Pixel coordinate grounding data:
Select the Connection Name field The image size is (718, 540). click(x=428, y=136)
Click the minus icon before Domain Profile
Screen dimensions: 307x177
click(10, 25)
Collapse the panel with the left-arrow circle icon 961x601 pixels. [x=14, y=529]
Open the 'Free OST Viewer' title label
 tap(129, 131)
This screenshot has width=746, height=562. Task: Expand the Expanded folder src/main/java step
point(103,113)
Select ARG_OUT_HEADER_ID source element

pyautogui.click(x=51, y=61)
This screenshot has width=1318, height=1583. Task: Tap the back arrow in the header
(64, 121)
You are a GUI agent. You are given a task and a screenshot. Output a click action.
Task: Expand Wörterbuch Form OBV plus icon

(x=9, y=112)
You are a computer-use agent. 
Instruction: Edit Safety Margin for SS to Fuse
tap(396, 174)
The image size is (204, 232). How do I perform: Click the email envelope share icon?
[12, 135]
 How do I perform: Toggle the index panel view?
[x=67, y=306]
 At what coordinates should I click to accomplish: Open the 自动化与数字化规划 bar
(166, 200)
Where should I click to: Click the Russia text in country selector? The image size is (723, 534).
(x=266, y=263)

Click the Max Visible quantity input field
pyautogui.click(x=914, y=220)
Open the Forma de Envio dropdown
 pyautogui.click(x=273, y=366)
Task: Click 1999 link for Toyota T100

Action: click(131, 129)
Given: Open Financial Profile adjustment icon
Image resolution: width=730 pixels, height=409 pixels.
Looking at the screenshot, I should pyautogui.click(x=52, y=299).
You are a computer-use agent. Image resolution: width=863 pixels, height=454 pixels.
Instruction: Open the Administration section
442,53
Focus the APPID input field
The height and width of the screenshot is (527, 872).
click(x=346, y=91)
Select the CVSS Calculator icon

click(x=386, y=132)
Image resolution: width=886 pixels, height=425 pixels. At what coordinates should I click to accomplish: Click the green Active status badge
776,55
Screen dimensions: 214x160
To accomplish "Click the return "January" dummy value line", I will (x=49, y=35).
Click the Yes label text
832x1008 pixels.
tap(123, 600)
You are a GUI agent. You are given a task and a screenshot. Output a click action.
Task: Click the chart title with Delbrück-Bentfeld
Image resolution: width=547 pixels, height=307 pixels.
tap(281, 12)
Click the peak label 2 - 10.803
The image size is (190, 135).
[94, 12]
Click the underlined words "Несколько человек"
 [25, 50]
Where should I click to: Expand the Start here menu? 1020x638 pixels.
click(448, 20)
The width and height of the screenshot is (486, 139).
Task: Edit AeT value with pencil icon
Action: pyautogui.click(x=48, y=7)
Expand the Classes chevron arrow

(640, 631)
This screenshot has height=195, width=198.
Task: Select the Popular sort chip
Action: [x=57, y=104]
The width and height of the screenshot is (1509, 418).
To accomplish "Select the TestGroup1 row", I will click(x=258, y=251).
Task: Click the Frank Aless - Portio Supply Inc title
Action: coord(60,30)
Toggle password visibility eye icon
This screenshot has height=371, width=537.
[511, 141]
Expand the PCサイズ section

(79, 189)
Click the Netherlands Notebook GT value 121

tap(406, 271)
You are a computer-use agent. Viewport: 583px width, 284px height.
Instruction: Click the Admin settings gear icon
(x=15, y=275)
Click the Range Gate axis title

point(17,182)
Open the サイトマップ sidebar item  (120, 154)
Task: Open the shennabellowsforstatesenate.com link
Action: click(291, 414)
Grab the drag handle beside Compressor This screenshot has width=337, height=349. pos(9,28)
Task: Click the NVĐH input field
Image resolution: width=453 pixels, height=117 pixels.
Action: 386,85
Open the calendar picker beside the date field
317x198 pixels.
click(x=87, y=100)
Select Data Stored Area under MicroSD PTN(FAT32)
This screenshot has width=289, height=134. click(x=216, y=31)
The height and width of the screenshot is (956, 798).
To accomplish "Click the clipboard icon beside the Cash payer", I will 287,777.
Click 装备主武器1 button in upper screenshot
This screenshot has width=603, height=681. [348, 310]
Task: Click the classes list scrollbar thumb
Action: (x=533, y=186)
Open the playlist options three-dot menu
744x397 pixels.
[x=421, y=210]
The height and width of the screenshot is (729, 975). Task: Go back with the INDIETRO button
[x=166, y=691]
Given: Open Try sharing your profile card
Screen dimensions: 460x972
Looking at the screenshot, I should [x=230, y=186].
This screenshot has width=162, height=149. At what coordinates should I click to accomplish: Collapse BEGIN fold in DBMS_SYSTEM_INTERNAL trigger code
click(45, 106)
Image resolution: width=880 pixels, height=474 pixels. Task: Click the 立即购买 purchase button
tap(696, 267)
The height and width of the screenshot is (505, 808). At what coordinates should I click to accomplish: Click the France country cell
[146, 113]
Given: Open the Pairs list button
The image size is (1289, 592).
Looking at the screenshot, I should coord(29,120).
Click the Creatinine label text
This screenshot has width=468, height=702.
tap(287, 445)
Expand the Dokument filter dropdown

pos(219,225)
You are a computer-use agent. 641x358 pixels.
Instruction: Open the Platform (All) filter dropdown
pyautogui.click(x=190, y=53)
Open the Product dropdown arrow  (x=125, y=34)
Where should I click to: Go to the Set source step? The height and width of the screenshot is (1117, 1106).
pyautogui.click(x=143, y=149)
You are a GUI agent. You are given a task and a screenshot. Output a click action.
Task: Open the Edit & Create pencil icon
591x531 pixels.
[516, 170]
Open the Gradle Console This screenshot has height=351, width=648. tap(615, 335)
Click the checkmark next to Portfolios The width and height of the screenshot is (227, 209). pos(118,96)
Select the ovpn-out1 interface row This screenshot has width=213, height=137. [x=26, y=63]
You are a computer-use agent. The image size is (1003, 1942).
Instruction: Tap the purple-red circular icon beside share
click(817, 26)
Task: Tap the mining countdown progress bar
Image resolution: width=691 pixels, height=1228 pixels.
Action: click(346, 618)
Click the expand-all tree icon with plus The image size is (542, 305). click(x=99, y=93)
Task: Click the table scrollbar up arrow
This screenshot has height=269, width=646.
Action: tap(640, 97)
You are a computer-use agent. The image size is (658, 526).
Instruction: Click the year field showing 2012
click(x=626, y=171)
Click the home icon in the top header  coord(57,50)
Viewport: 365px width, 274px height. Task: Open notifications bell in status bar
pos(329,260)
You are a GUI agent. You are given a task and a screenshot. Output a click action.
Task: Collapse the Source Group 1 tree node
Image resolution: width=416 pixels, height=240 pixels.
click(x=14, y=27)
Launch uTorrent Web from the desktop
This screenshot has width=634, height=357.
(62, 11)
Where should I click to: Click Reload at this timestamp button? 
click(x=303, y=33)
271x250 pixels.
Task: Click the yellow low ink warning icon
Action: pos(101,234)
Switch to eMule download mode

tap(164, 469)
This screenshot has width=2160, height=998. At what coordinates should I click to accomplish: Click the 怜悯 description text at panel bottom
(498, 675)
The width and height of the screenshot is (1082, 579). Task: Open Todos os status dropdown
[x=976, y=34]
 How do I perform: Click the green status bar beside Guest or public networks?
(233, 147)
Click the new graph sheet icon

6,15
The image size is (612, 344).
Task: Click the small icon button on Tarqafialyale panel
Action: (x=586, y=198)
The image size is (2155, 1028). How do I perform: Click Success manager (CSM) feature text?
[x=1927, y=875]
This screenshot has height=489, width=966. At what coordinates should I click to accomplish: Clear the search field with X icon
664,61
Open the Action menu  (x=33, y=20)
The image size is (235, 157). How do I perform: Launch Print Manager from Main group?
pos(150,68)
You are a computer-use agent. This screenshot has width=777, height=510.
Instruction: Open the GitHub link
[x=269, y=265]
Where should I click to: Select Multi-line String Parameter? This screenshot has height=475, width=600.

**Task requirements:**
Only lines of the data holding the word "computer" go in the answer. Please copy each of them.

**Final answer:**
You are a computer-use agent. 
You are a computer-use agent. Image resolution: width=863 pixels, height=454 pixels.
You are a computer-use agent. Viewport: 583px width, 284px height.
You are a computer-use agent. 641x358 pixels.
You are a computer-use agent. The image size is (1003, 1942).
You are a computer-use agent. The image size is (658, 526).
You are a computer-use agent. This screenshot has width=777, height=510.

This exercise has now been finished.